## WHAT YOU SHOULD DO
Print the lines of data below verbatim, starting at the line containing "AONE (399, 44)" and ending at the line containing "help (119, 564)", both included. Omit the pictures from your output.

## MATERIAL FOR THE TASK
****************
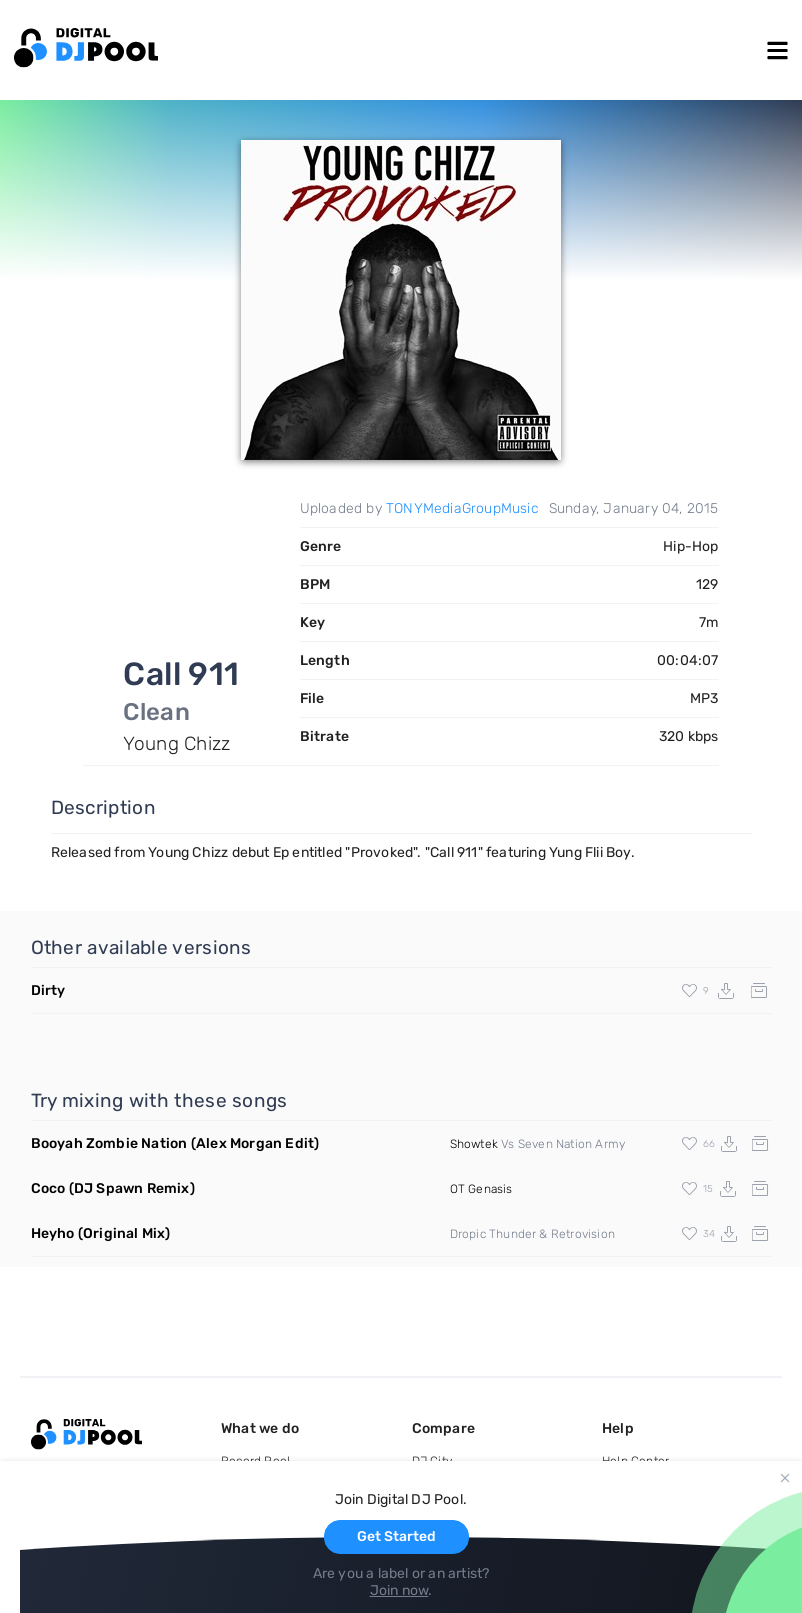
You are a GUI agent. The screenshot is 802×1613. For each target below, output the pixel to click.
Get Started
****************
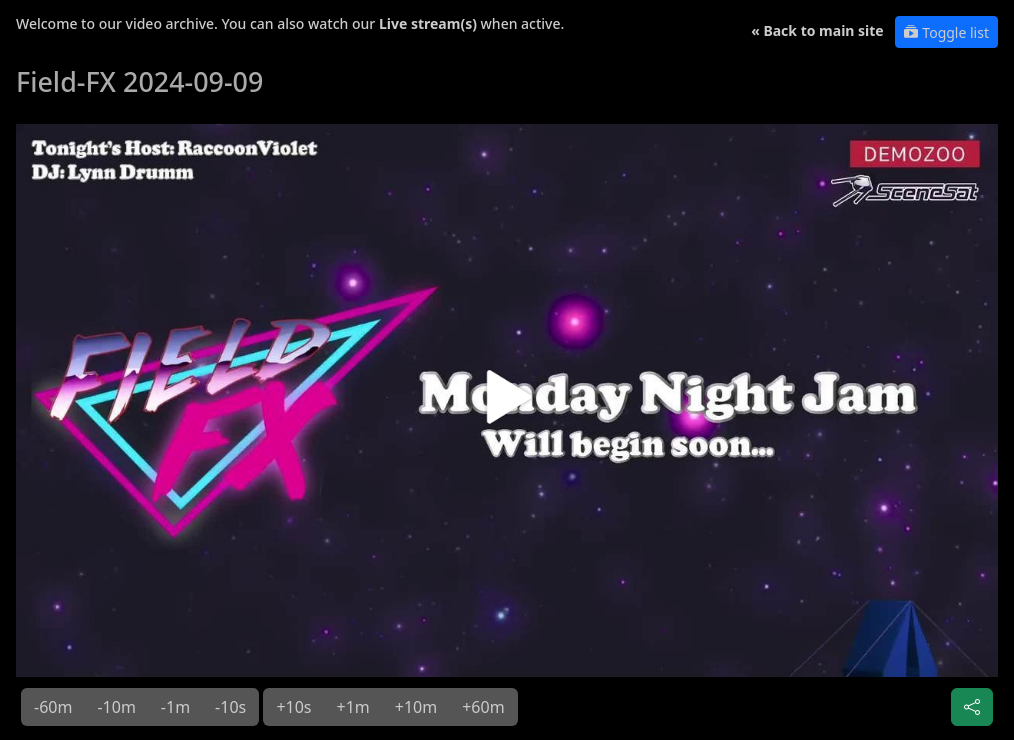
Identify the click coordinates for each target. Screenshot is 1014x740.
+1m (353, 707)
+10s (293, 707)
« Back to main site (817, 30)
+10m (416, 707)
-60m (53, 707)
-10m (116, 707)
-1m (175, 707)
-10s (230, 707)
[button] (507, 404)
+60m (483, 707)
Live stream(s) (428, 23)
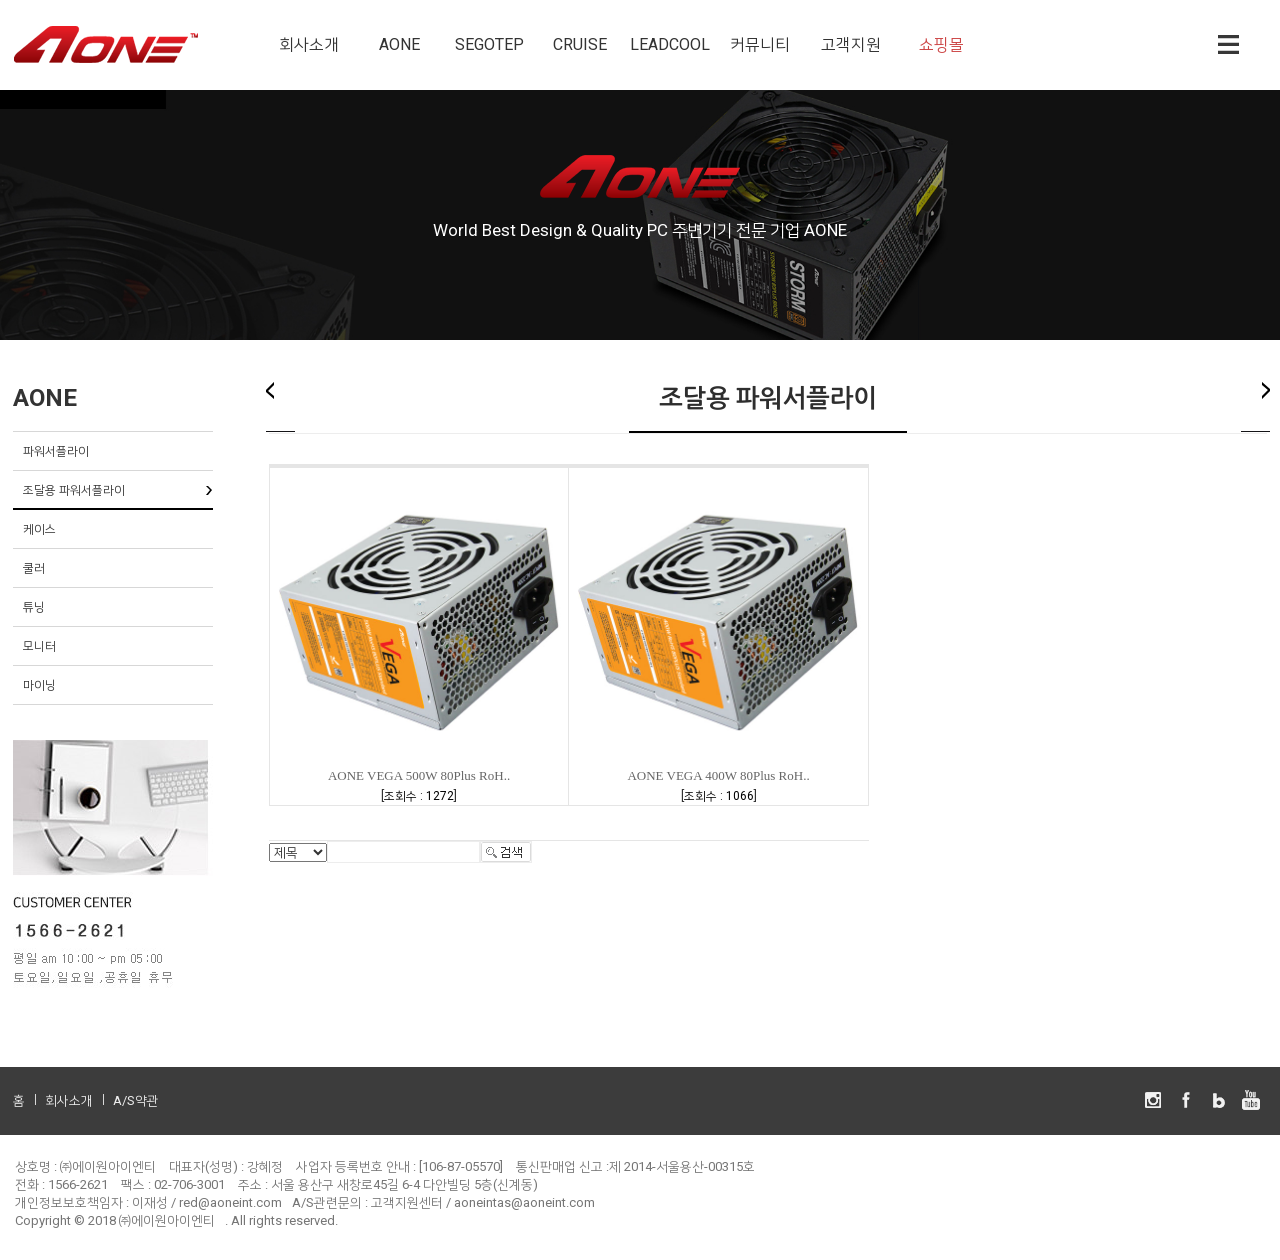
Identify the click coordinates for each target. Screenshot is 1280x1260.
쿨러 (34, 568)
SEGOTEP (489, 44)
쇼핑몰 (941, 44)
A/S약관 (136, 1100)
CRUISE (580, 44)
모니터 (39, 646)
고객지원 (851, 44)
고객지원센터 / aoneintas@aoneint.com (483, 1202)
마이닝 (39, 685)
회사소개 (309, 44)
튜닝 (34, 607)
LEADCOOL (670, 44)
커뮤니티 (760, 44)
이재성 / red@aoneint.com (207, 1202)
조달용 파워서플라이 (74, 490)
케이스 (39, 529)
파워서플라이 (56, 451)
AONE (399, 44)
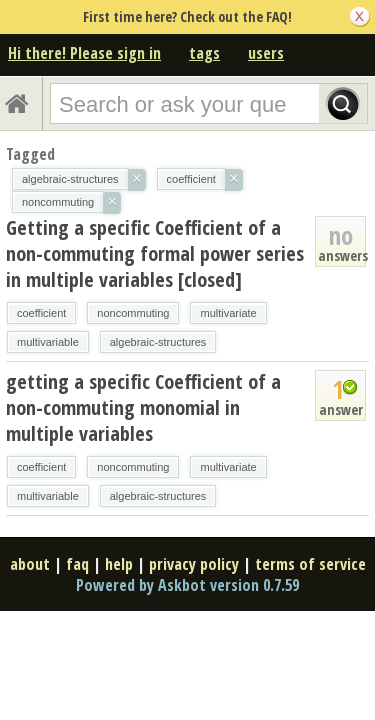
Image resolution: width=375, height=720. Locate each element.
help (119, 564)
****************
## RESULT BELOW
AONE (399, 44)
Image resolution: width=375, height=720. Locate each element.
help (119, 564)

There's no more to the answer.